Il est des rencontres dans une vie qui ne s’oublient pas. Des moments privilégiés. Celle avec Adolf Scherer fait partie de celles-là. Adolf Scherer… Malgré son prénom pas facile à porter, comme lui-même s’en amuse, malgré une finale de Coupe du monde et des buts en pagaille durant toute sa longue carrière de joueur, Adolf Scherer reste un nom pratiquement inconnu du public tchèque. La faute en grande partie aux aléas de l’histoire et aux communistes qui ont fait effacer son nom des archives après son émigration illégale en France au début des années 1970. Et pourtant, Adolf Scherer n’était pas n’importe quel joueur.
Plus qu’un joueur, Adolf Scherer était un buteur, un « kanonýr » (canonnier), comme disent les Tchèques, auteur de vingt-deux buts en trente-six sélections, bref un des meilleurs attaquants qu’ait connus le football tchécoslovaque. Quand même… Et un avant-centre qui, dès ses débuts en équipe nationale, a eu le bonheur d’évoluer avec dans son dos un meneur de jeu comme Josef Masopust, élu Ballon d’or France Football en 1962.
1962 justement, et plus précisément le 17 juin, est LE grand jour dans la carrière d’Adolf Scherer. Ce jour-là, la finale de la Coupe du monde, retransmise en direct par la Radio tchécoslovaque depuis Santiago du Chili, oppose le grand Brésil, tenant du titre, à la Tchécoslovaquie, équipe surprise de la compétition. Adolf Scherer raconte…

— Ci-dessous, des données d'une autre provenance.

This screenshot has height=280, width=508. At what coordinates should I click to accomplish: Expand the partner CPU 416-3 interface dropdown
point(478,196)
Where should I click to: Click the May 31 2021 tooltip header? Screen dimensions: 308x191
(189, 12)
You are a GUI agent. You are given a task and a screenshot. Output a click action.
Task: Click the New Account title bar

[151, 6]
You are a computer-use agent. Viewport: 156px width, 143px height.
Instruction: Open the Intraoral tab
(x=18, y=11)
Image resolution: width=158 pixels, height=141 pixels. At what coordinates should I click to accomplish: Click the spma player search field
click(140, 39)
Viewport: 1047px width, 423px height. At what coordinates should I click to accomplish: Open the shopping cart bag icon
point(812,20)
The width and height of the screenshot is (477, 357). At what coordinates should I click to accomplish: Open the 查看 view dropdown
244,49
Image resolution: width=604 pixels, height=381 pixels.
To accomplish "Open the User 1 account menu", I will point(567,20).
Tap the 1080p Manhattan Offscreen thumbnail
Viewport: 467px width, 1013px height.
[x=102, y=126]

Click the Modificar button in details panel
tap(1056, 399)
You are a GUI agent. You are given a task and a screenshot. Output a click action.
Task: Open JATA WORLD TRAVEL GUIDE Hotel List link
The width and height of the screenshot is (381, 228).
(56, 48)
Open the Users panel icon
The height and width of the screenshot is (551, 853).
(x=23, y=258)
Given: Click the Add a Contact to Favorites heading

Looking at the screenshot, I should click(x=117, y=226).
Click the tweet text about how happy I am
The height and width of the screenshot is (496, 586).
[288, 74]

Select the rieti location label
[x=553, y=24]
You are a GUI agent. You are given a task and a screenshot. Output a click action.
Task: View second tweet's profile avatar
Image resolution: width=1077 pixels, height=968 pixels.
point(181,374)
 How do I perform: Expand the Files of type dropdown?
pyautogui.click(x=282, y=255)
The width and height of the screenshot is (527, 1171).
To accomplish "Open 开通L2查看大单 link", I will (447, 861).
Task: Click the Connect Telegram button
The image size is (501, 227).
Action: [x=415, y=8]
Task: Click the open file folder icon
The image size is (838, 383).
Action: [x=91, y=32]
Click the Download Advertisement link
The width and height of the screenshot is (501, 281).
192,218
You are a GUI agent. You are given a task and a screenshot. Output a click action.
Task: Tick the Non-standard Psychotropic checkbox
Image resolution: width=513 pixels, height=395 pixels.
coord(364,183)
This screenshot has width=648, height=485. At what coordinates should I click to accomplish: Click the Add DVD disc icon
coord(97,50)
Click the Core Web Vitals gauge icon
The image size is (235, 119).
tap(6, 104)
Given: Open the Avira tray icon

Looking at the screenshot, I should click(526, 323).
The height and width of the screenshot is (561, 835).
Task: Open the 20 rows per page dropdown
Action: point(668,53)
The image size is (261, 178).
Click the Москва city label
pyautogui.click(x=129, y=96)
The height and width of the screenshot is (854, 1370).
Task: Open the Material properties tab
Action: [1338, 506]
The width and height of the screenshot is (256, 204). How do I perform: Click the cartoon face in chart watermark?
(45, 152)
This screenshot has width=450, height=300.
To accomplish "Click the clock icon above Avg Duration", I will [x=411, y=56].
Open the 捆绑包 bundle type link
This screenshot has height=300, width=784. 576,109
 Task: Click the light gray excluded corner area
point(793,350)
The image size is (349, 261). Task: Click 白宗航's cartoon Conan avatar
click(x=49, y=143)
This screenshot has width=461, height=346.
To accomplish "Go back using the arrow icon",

« Ah, la finale ! C’est une grande fête, mais ce n’est pas un match comme les autres. On nous a fait redescendre de la montagne pour que nous dormions en ville dans une caserne. Le jour de la finale, réveil à sept heures du matin pour aller faire un footing avec les militaires… Vous rigolez, mais bon… Après ça, il y a eu la finale : 100 000 personnes au stade* (il exagère un peu), mais ça ne faisait rien. Nous, on était décontractés, on avait fait 0-0 en match de poule contre le Brésil. Et on menait 1 à 0 à la mi-temps… (Adolf Scherer est un peu trahi par sa mémoire. En réalité, les Brésiliens ont égalisé à la 17e minute par Amaridlo, après l’ouverture du score par Masopust deux minutes auparavant, ndlr) »« Mais l’arbitre, Latyshev qu’il s’appelait, était un Russe. C’était un rigolo. Il y avait un penalty flagrant sur moi, il n’a rien sifflé. S’il avait fait son boulot, j’aurais marqué le penalty, on aurait mené 2 à 0 et ça n’aurait plus été la même affaire… En deuxième mi-temps, on est à un partout quand sur un centre, notre gardien (Viliam Schrojf, élu avant la finale meilleur gardien du tournoi et grand artisan du parcours tchèque) rate sa sortie et ça fait 2 à 1 pour le Brésil (Zito, 69e). Et le troisième but, c’est Vava (78e) qui le marque… Après le match, j’étais tellement… J’ai pleuré. J’ai pleuré (il se répète). La médaille qu’on nous a remise, je l’ai portée là (il montre autour de son cou) pendant cinquante ans. Je ne l’ai jamais quittée. Jusqu’au jour où madame Scherer, comme je nageais beaucoup, m’a dit ‘non, tu ne peux pas, tu vas nager en mer, tu vas la perdre’. Donc, elle me l’a prise et l’a cachée… Mais jusqu’à maintenant, on n’a toujours pas retrouvé cette médaille… (il interpelle sa femme assise à table en face de lui en faisant mine de se fâcher) ‘Elle est où cette médaille ?’ »
(Sa femme lui répond) « Mais arrête… Je ne sais pas où elle est rangée. »
(Il reprend) « Cinquante ans. Je l’ai portée, là, pendant cinquante ans… Jusqu’au jour où elle s’en est mêlée. ‘Tu vas la perdre et patati et patata’… Ah ça, maintenant, cette médaille est à la maison, mais personne ne sait où elle est et il faudrait tout retourner pour la retrouver (il éclate de rire)… »
C’est donc sans sa médaille de finaliste de la Coupe du monde, « rangée » par son épouse française, qu’Adolf Scherer vit aujourd’hui… Mais, on peut vous le garantir, pas moins heureux pour autant… Comme quoi, un homme se remet même d’une finale perdue, fut-elle de Coupe du monde.